Easter Water is the name given to water used in rituals during the Easter Vigil in the Catholic Church. A part of this water is set aside for use as a sacramental in the church and at home, the remainder being ceremonially mixed with consecrated oils and used for baptisms in the church.

Religious Ritual 
Easter Water is water blessed in special ceremonies on Holy Saturday (as in the Roman Catholic Church) at sunrise, or during the last few minutes before dawn. Part of the ceremony involves lowering the Easter Candle into the blessed water three times, representing the death and rebirth of Christ. The water symbolizes life and death, as well as repentance of sin and rebirth into a new life. In the Catholic Church, the Easter Water is then used for baptisms after the Easter Vigil.

Prayer 

The water is blessed by religious leaders using the following prayer:

"Whatever it sprinkles in the homes of the faithful, may it be cleansed and delivered from harm. Let such homes enjoy a spirit of goodness and an atmosphere of tranquility, freed from harmful or hidden snares. By the sprinkling of this water, may everything opposed to the safety of them that dwell there be banished, so that they may possess the well-being they seek in calling upon Thy holy Name, protected from every evil."

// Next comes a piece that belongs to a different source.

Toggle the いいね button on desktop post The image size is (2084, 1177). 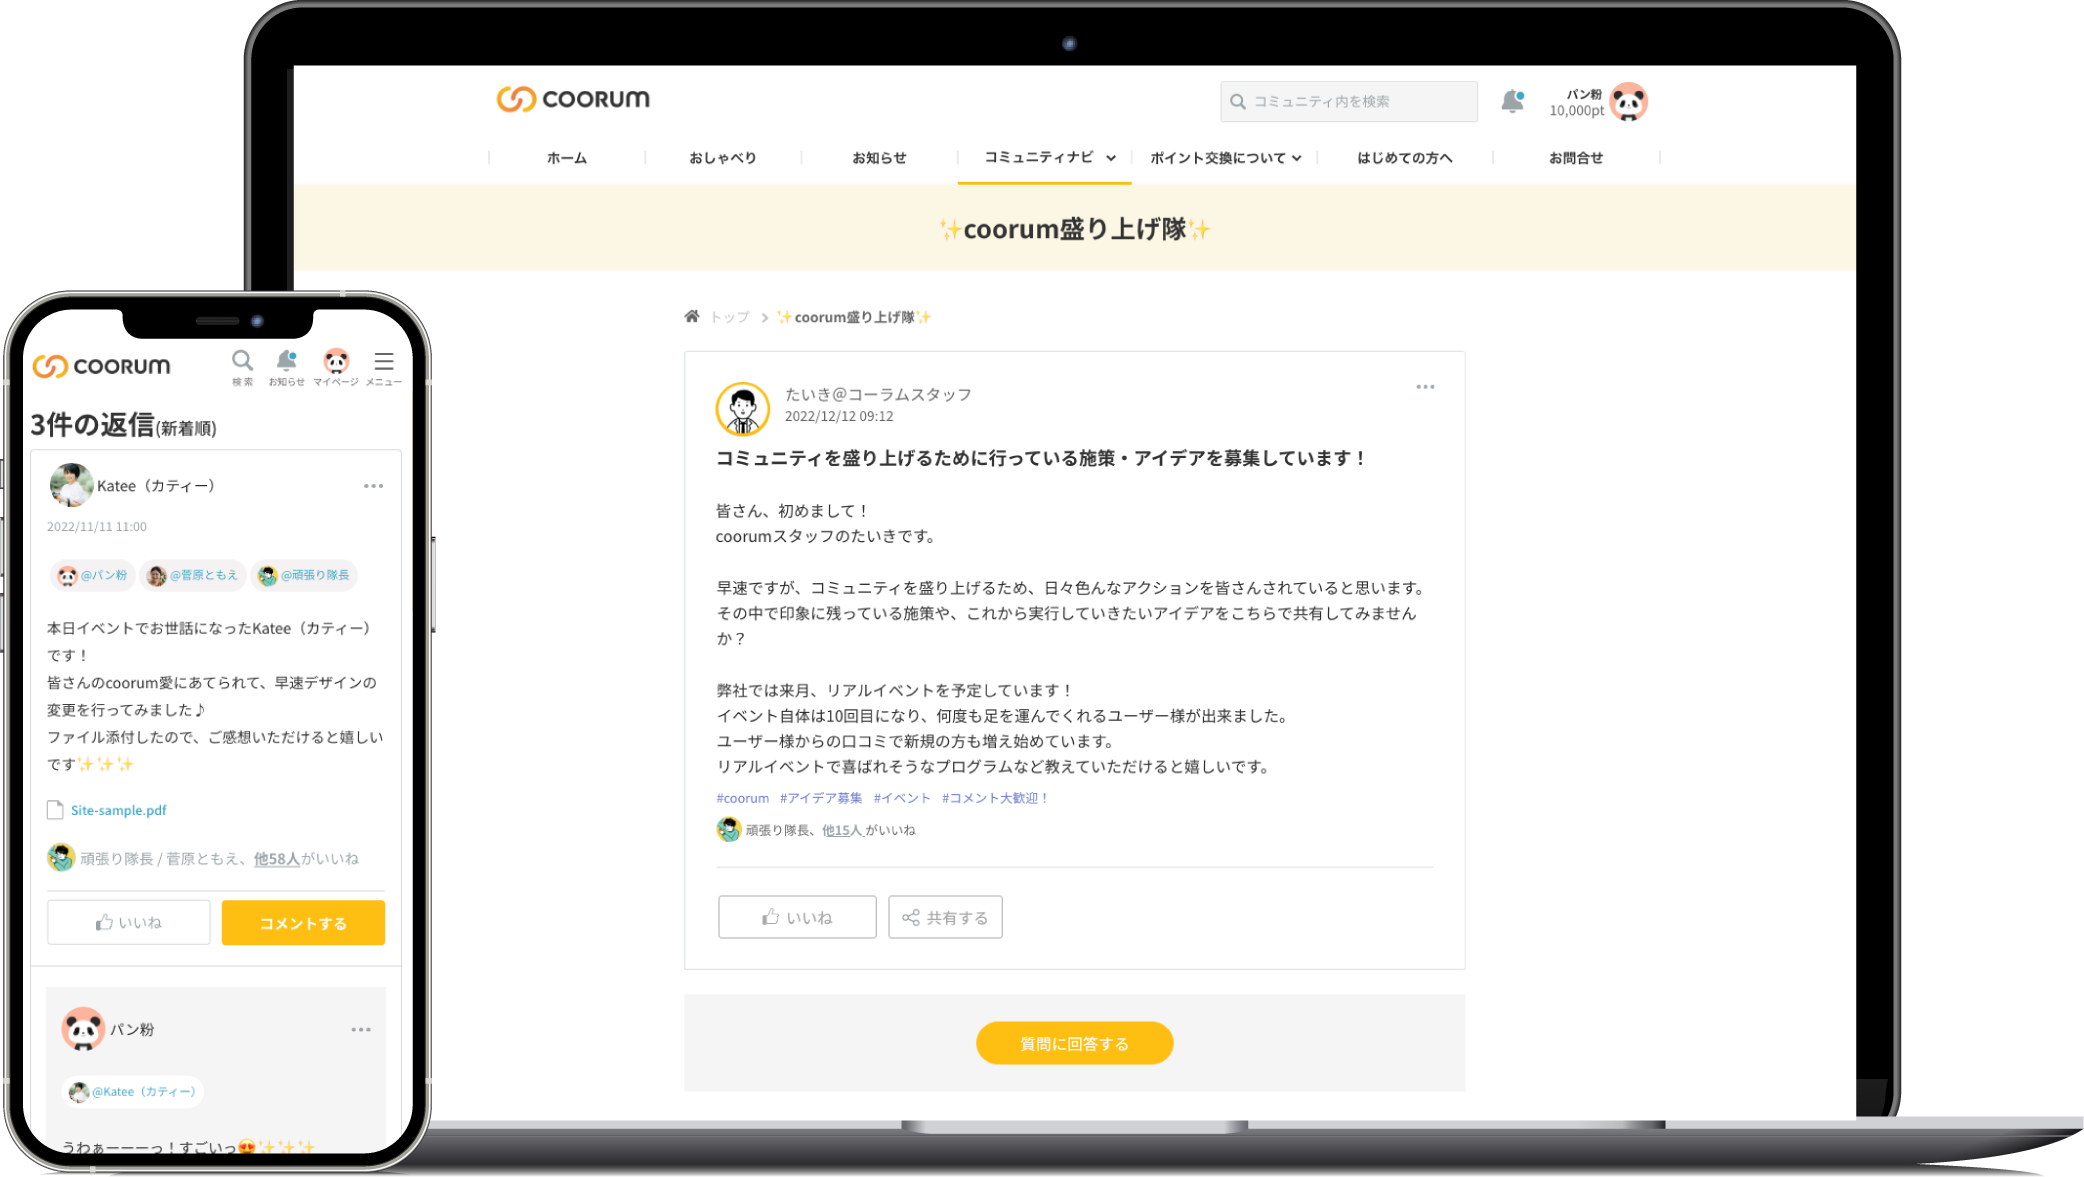797,917
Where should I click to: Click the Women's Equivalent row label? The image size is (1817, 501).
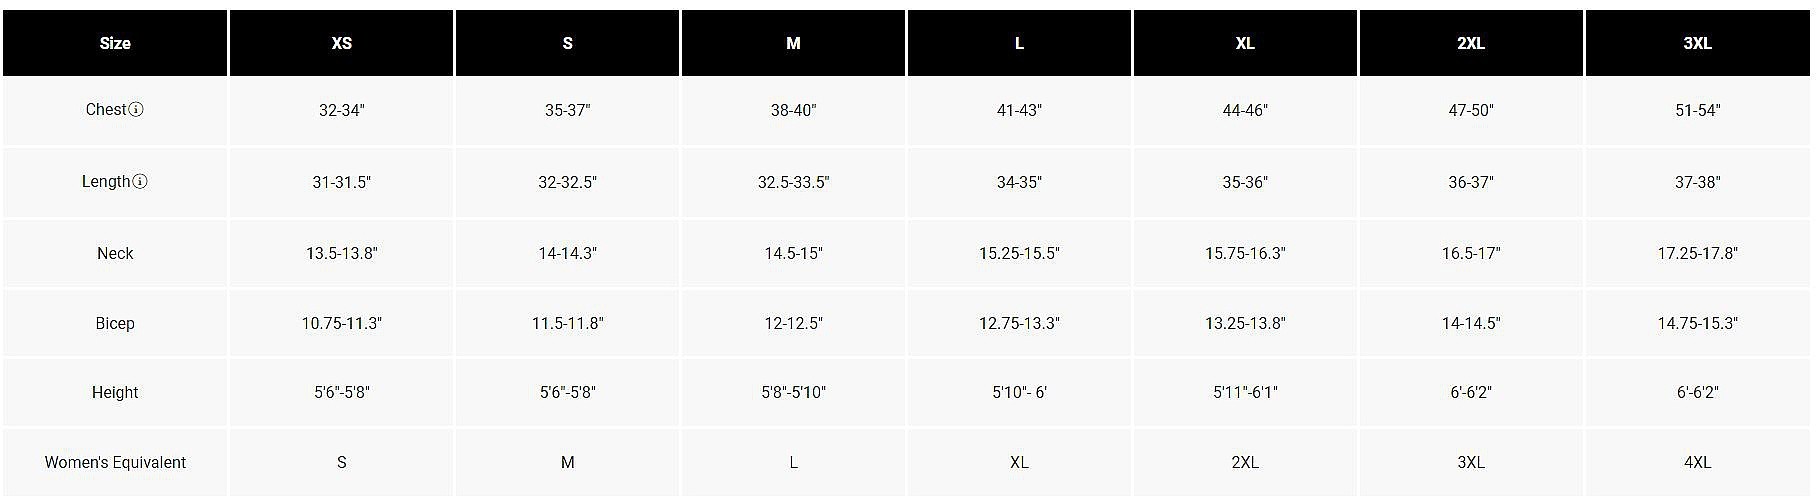(x=115, y=462)
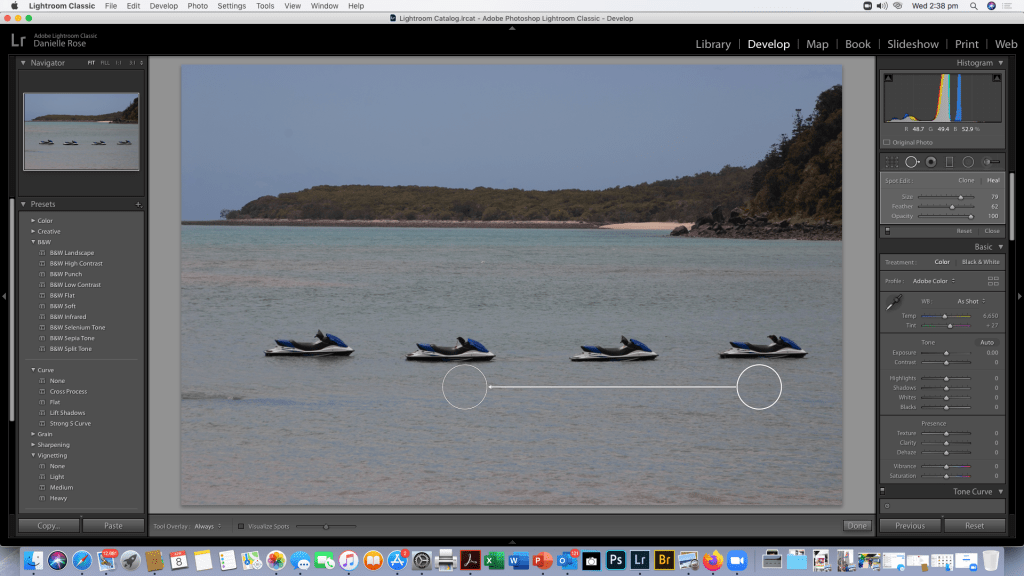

Geographical Implementation 
In Normandy, Saxony, and Silesia, Easter Water is thought to have dermatological properties against eczema, acne, and even leprosy. In Quebec and northern regions of France, it is believed to also have healing effects on vision and is used as a valuable eye lotion. Easter Water has also been used for the treatment of diarrhea and fever.

In Quebec, it was thought to protect against elements such as lightning, thunder, and even the wind. It was also believed to keep away evil spirits, misfortunes, and fatalities. Easter Water is still used in ceremonies to bless homes using the blessed branches.

Washing in Easter Water was believed to afford long-lasting freshness of the skin and to give women, who bathed in a stream or river on the eve of Easter, "beauty and seduction, provided it had done so in silence and in secret." It is also said that men plunged into a river on Easter morning to "gain strength and health throughout the year."